- Written request
Print the data below verbatim, beginning at the line that contains "427x524 pixels." and stopping after the line that contains "click(x=12, y=423)".

· · · · · · ·

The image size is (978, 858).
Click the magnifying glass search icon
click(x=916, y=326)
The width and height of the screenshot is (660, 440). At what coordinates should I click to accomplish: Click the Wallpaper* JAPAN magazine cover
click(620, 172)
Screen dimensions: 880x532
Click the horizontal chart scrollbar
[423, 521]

· · · · · · ·

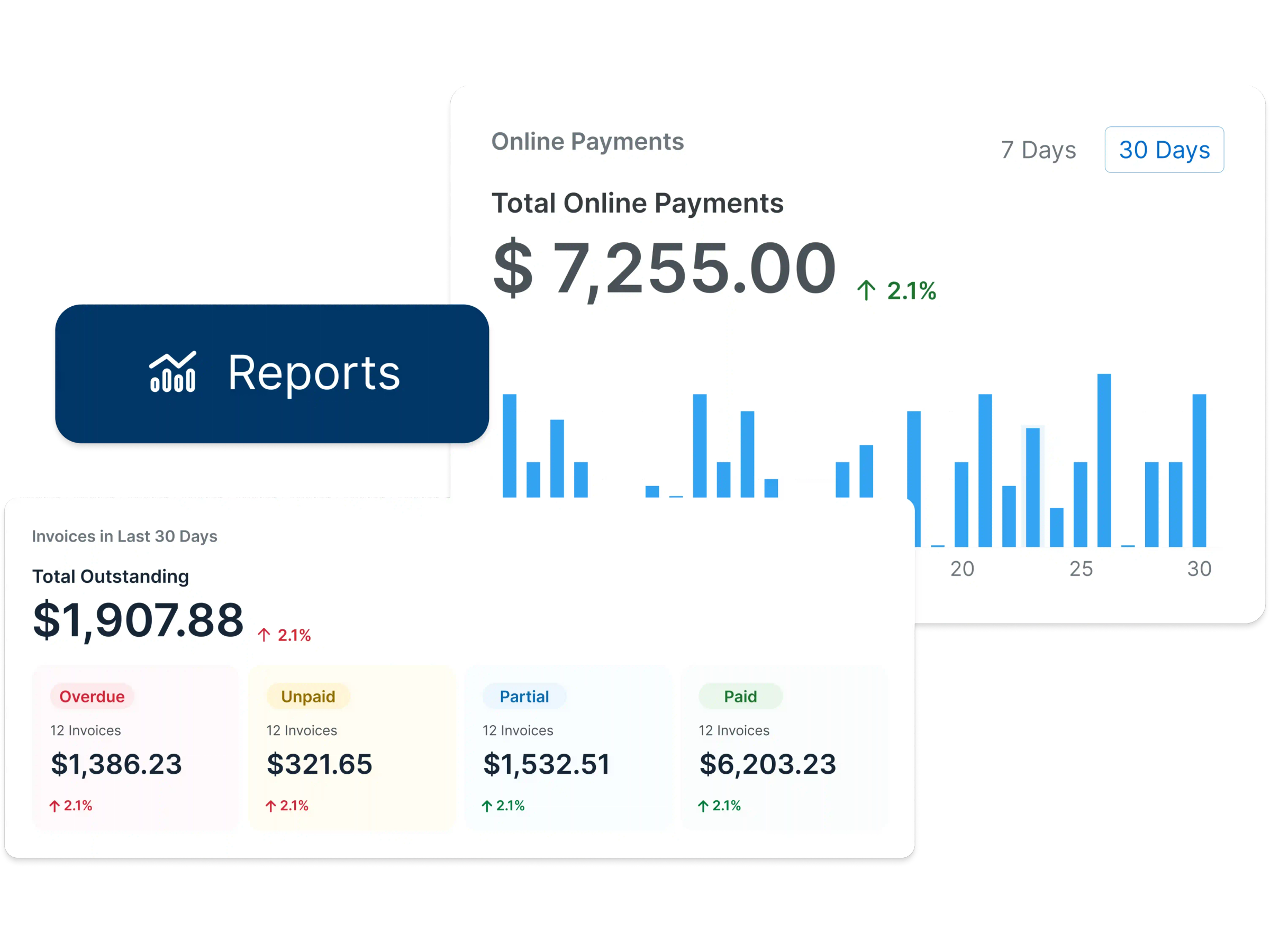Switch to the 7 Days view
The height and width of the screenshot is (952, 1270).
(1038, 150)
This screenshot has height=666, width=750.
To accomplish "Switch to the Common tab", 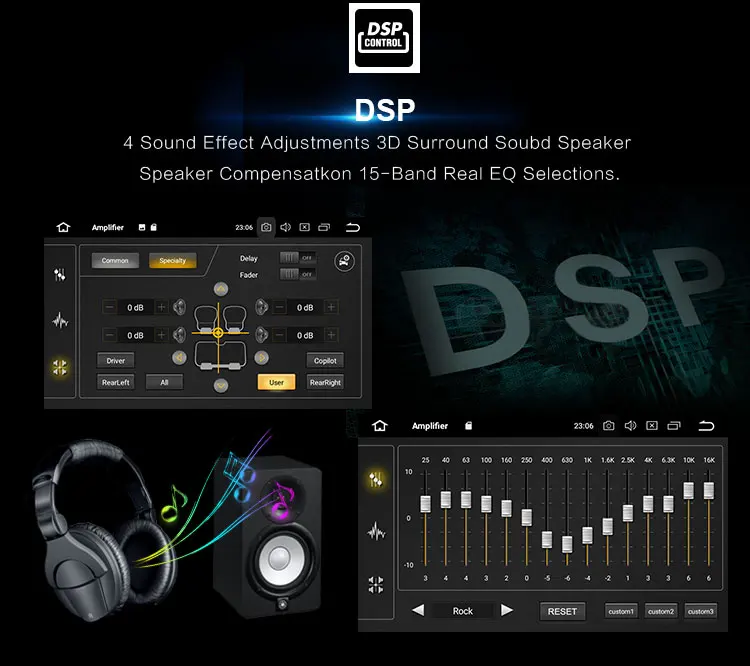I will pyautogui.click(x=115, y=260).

· · · · · · ·

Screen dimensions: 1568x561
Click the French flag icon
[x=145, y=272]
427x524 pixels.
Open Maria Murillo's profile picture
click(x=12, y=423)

· · · · · · ·

- Output for this exercise
427x524 pixels.
Open Maria Murillo's profile picture
click(x=12, y=423)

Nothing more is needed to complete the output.